● **EXERCISE AIM**
Scan the records below for the word "click" and give only the number of lines that hold it.

● **PROVIDED MATERIAL**
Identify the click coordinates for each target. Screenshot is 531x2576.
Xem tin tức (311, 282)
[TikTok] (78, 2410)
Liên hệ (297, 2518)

---

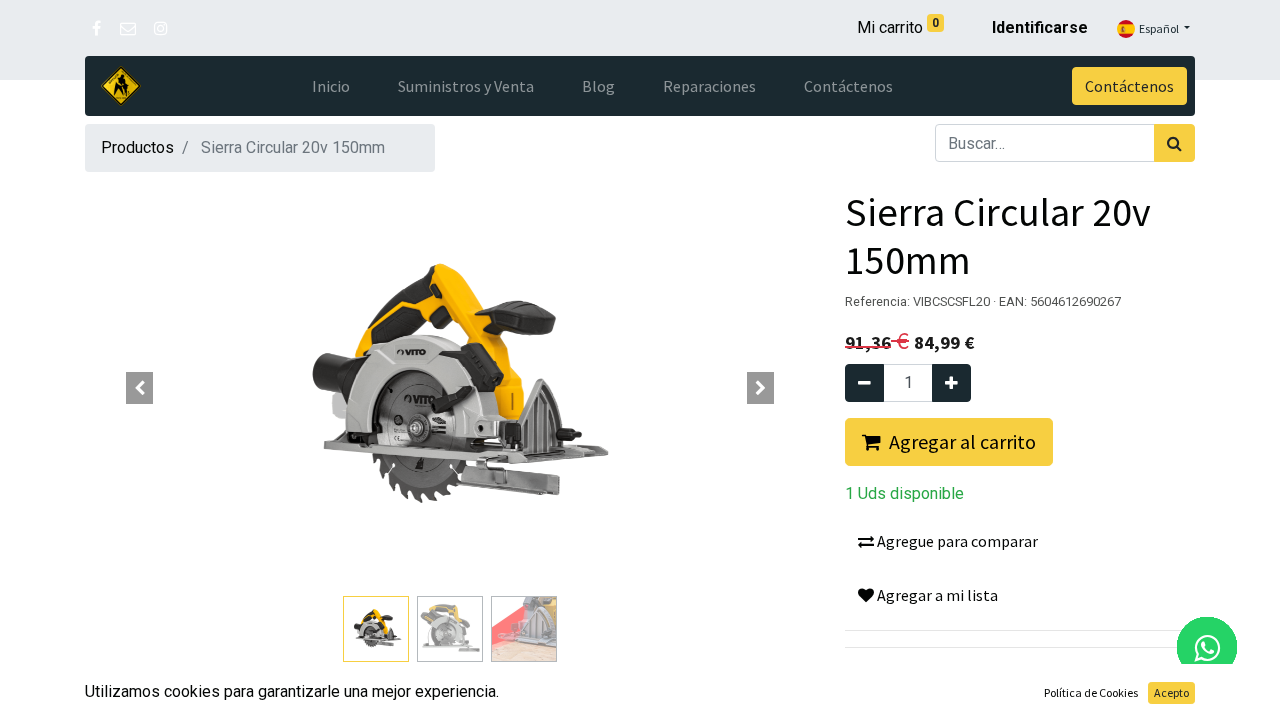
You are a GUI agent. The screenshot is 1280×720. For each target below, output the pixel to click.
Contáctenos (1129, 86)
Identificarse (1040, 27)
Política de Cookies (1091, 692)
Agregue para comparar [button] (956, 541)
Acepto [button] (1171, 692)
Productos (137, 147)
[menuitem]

● **OUTPUT OF THE TASK**
2